Just be sure to have a valid reason for doing so.

Perhaps a few hundred thousand/million years ago, one might have been able to register for an event and used location to denote one's genetic predominance. Today, all physical attributes aside - obvious or indistinguishable - how we live and how we do what we do provide the cultural demographic explanation better than any pointer founded on what was once a series of pre-packaged features as collected in one human. If you can't give me a W or a C or an N to tick and feel forced ask for some relative, albeit heavily pondered conclusiveness, give me a blank, full page and let me share something about my Self.

Age: In this day and age, most living human (Americans, especially) are minor miracles of medicine and meds. Age as a numerically noted sum of health and physical/mental condition is perhaps the most relative of them all. Look at us. Compare us. If we must be as obtuse on so-called gender and so-called race as we are now, if consistent, we need also to be asked our "Age" in this way:

"With which age do you most identify?"

If forms and surveys can no longer ask for simple digits or capitalized consonant labels, give us registrants something illustrative and reflective to tick, like...

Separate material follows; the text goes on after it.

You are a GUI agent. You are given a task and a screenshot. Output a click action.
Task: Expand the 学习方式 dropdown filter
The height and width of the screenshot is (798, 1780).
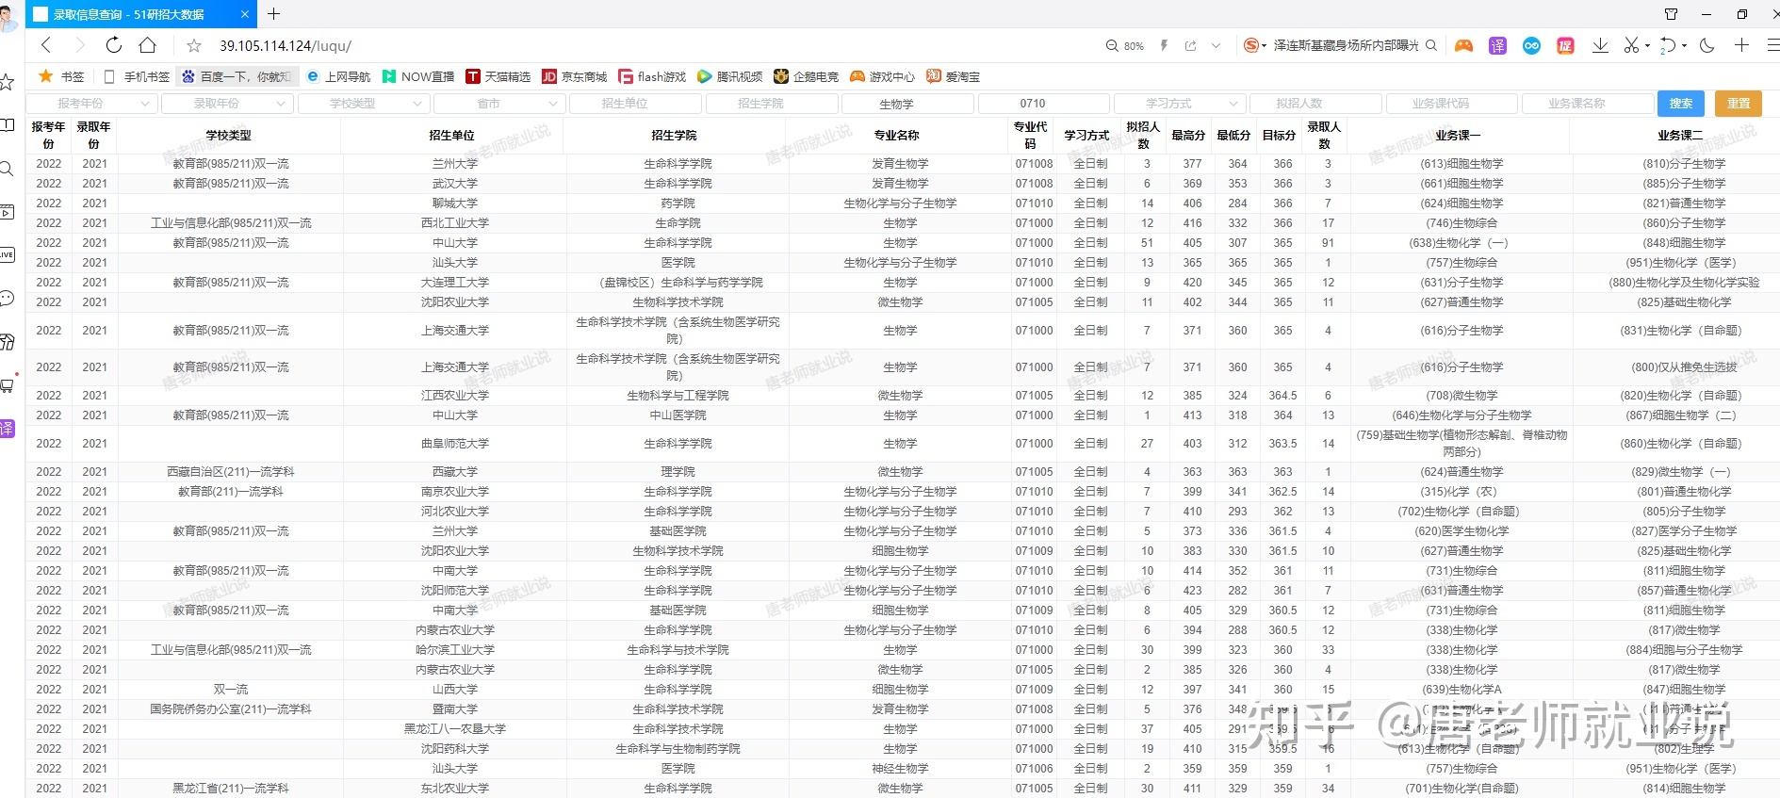point(1179,104)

_____ Young, feeling great; thank you for asking.
_____ Old, not so great; thank you for asking.

If registering entities still really, truly need to know how old I am, just let me put my numeric, date-of-birth-calculated age on the line. No biggie.

Just be sure to have a valid reason for doing so.

Brevity can still be valid and non-controversial. I believe multi-syllabic convolution of terms and definitions in this ultra-quick-click, tech-based sound byte society of ours are tedious and indicative of trepidation where there should be none.

After registering for the event, I registered my opinion to those supplemental, semi-statistical Qs. I left them blank.